Back in the 1960s and 1970s, aquariums were basically glass boxes with water, colorful dolomite gravel (remember your childhood goldfish bowl?) and rocks for decoration. Sometimes the water was salty (approximating an ocean environment) or there would be a few freshwater plants scattered about, but in essence the only living things in the tank were fish and some bacteria. This was fine and dandy, but there was one major problem: fish, being living animals, had to both eat and poo. Thus, scraps of uneaten food and bits of fish waste inevitably began to foul the water. The ubiquitous nitrifying bacteria would partially colonize the aquarium and convert some of the crud into ammonia and then nitrate, but it all ended up poisonous sooner or later, killing anything unfortunate enough to be living in the water. The only solution was frequent water changes to lower the concentrations of the toxins, and a lot of siphoning to suck out the larger chunks of waste. An entire generation of aquarists were thus condemned to frequent and maintenance, often involving the accidental ingestion of a mouthful of fish-crap-and-decaying-fish-food soup.

The trickle filter was one of the first effective filtration devices designed to clean this type of metabolic waste from the water. The concept is simple: a powerhead pulls water from the tank and trickles it through various filter media. These include filter pads to trap large pieces of debris, bioballs to provide a home for additional bacteria (nitrate is better than ammonia or rotten offal!) and activated carbon to leach harmful chemicals from the water. Unfortunately, the trickle filter doesn't really follow through - the second part of the nitrogen cycle, the denitrifying bacteria that turn nitrates into nitrogen gas, are anaerobic and can't live in the oxygenated waterflow of the filter. Thus, in addition to frequent rinsing of the filter pads to remove captured debris, regular water changes are still required to keep the water livable, and nitrate (itself a poison, although not as bad as some) is always present.
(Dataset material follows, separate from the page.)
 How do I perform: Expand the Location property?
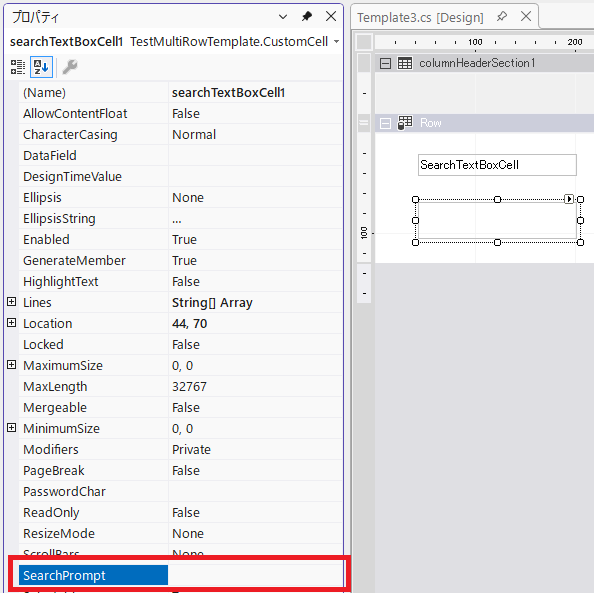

This is okay in a freshwater setup, where the inhabitants are primarily fish and can survive a little nastiness. However, for a saltwater aquarium, it's disastrous. Water chemistry is of the utmost importance to sea life, and constant nitrate contamination rules out the prospect of keeping more sensitive organisms as well as shortening the lifespan of the life forms that can survive. The trickle filter is good for a first-generation tool, but it misses the point - while the surface provided by the filter and a bunch of bioballs is indeed greater than, say, flat pieces of glass and some gaudy gravel, it's nothing near that provided by millions of grains of fine sand or the intricate and multifarious passageways that honeycomb live rock. Thus, at least in a reef environment, it's been almost entirely supplanted by newer and better methods.